PROBLEMS TO SOLVE
(1) Output the part of the forum thread on lower unit knocking between "So, I have a" and "check the linkage.", inclusive.
(2) Decide whether each statement below agrees with the forum thread on lower unit knocking. Answer yes or no for each, and quote the words of the thread that decide it. (a) The original poster found metal shavings on the plug. (b) Running the engine with the prop from another motor made the noise stop. (c) Once the lower unit was apart, the gears looked fine.

# Lower unit knocking



## Riledup (Jun 10, 2013)

So, I have a 2001 yamaha LF 115 TXRZ ( counter rotating) with a lower unit going bad. I have been looking around and haven't had much luck finding one for less than 1800 bucks. Apparently, this is a one-off gear case. Anyone know where I could find one or know someone who rebuilds them locally? I may rebuild it myself if I can source the parts on the cheap. I am pretty sure it just needs thrust bearings because it is just knocking and there is no metal shavings on the plug. Thanks for the help.
Brad


----------



## Sea-r-cy (Oct 3, 2007)

Knocking? Like it's jumping into and out of gear? Might check the linkage.


----------



## Snagged Line (Sep 30, 2007)

I had a disturbing noise on my HPDI 250 that turned out to be the prop chattering on the splines of prop shaft... Switched to different type hub and noise went away..... Thank you Ken at Prop Gods...


...


----------



## Riledup (Jun 10, 2013)

forgot to mention, I tested the linkage and even ran it while manually pushing the lever as far over as it would go and it continued to make the noise. I did test the prop from my other motor and it made the same noise as well. The sound is like a one-per revolution metal-to-metal knock. I got close to engine while it was running and it sounds like it is coming from the driveshaft near where it goes into the gearcase under the water pump. I have decided to take it apart and it it kicking my a#s! I have been a mechanic for almost 20 years and have never had something fight me as bad as this dang lower unit. Thanks for the help guys


----------



## Snagged Line (Sep 30, 2007)

Please say you know about the hidden bolt under the steering torque adjustment fin...( aka; fin thingy over propeller)...


...


----------



## Riledup (Jun 10, 2013)

LOL!

Yes I know about the hidden bolt. Thanks. I have had the lower unit off for a few days. My first challenge was the spanner nut that holds the propeller shaft bearing carrier. After I had to chisel the nut out, my next challenge was the bearing carrier itself. I now have the bearing carrier and propeller shaft out but haven't got the forward gear bearing out. Once I get the forward gear bearing out, I can make an assessment on rebuilding this one or buying a new one for 1800 bucks. Good times!


----------



## Deeplines (Sep 28, 2007)

I just noticed a weird knocking on one of my engines when put in gear at Idle. Goes away with any RPM's. Read my manual and noticed it should be inspected once a year. I've never taking the prop and spindle off to inspect but I guess I will soon. 

Please keep this thread informed on what you find.


----------



## Riledup (Jun 10, 2013)

Deeplines,
Run your engine and disconnect the shift cable from the lever in the engine compartment so you can push the shift lever manually into gear. Once it's in gear and knocking, push the shift lever farther in the same direction to see if the noise goes away. If that doesn't work, try a different prop on the problem motor to see if the sound goes away.

Took me 4 days, 2 home made special tools, and had to weld a slide hammer to the prop shaft to get my lower apart finally. Gears look fine, so I ordered a new clutch dog since mine had some wear on it. Going to change the thrust bearings and seals while I have it apart. Will update once I get it back together.


----------



## Deeplines (Sep 28, 2007)

If you need to use a press let me know. Looking in my manual you may need one. I have no hondas tbough.

I also suspect the clutch dog and bearings in my foot


----------



## GatorMcKlusky (Jul 11, 2016)

AVAILABLE DATA

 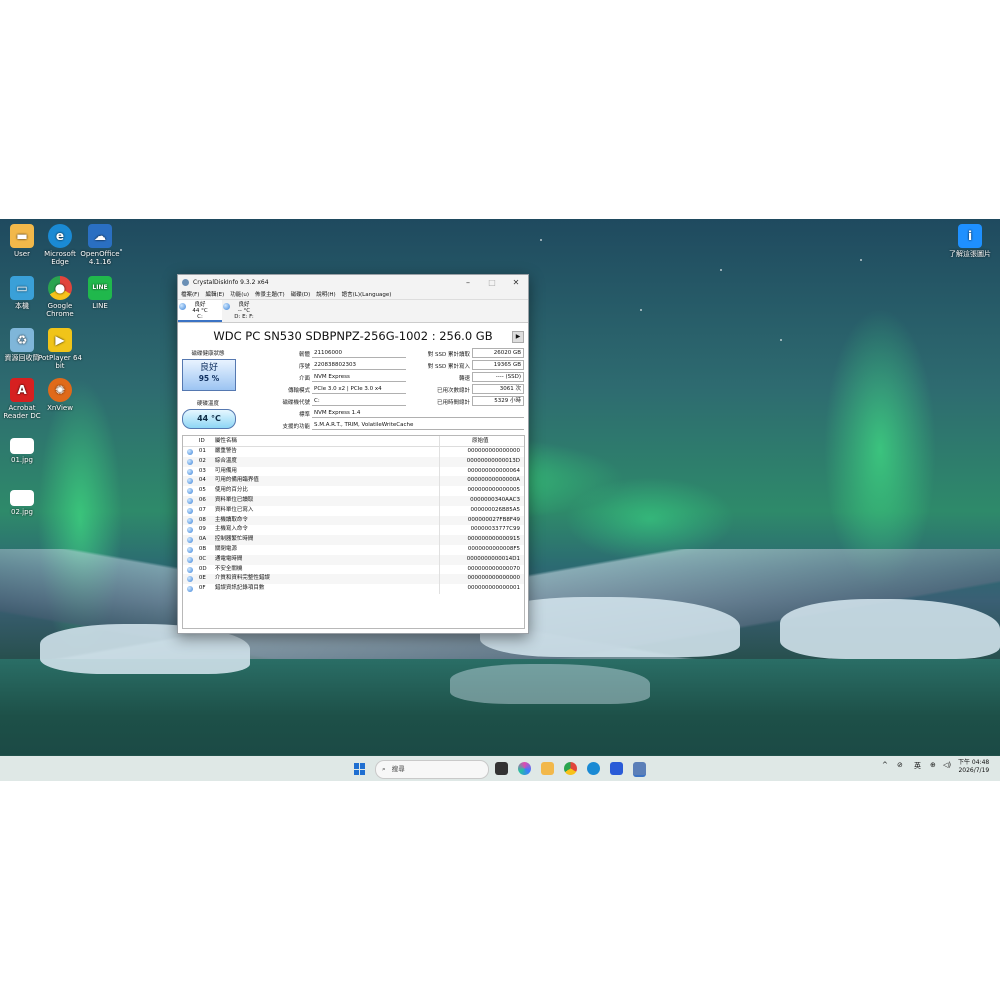 What do you see at coordinates (518, 337) in the screenshot?
I see `next-disk-button: ▶` at bounding box center [518, 337].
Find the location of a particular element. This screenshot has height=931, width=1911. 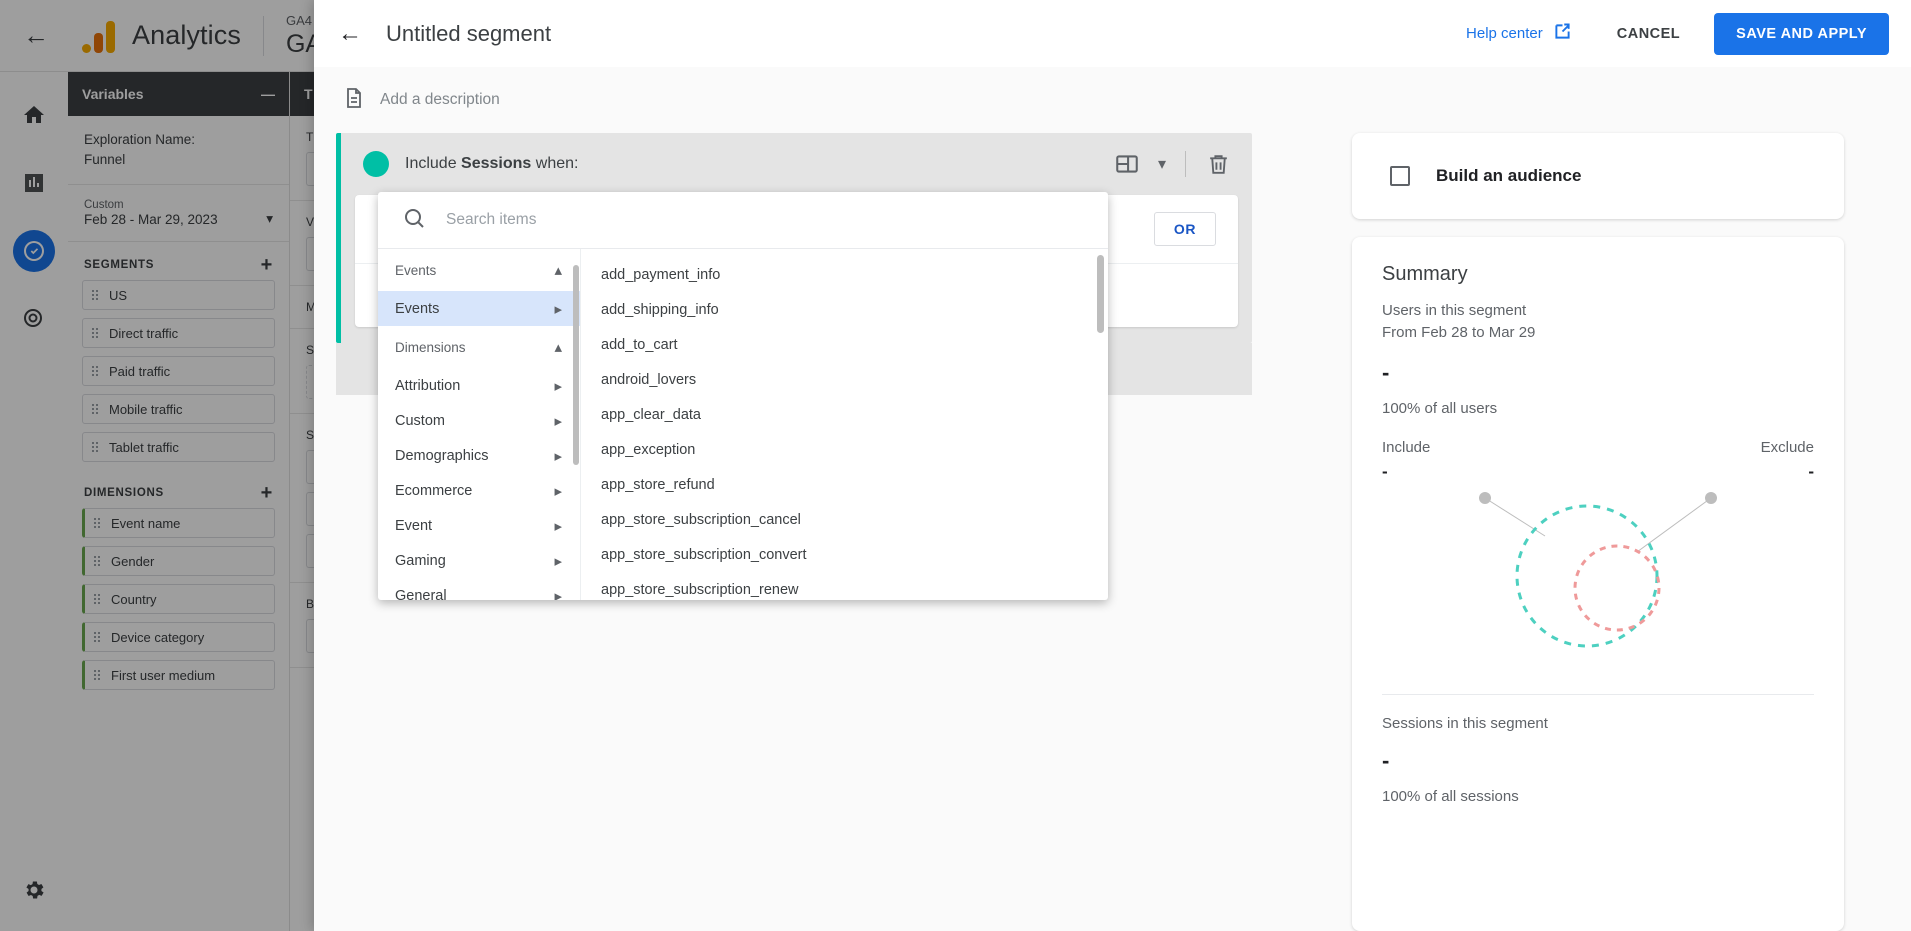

COMPLETED EXERCISE
(1)
So, I have a 2001 yamaha LF 115 TXRZ ( counter rotating) with a lower unit going bad. I have been looking around and haven't had much luck finding one for less than 1800 bucks. Apparently, this is a one-off gear case. Anyone know where I could find one or know someone who rebuilds them locally? I may rebuild it myself if I can source the parts on the cheap. I am pretty sure it just needs thrust bearings because it is just knocking and there is no metal shavings on the plug. Thanks for the help.
Brad


----------



## Sea-r-cy (Oct 3, 2007)

Knocking? Like it's jumping into and out of gear? Might check the linkage.

(2)
(a) No: "there is no metal shavings on the plug."
(b) No: "I did test the prop from my other motor and it made the same noise as well."
(c) Yes: "Gears look fine, so I ordered a new clutch dog since mine had some wear on it."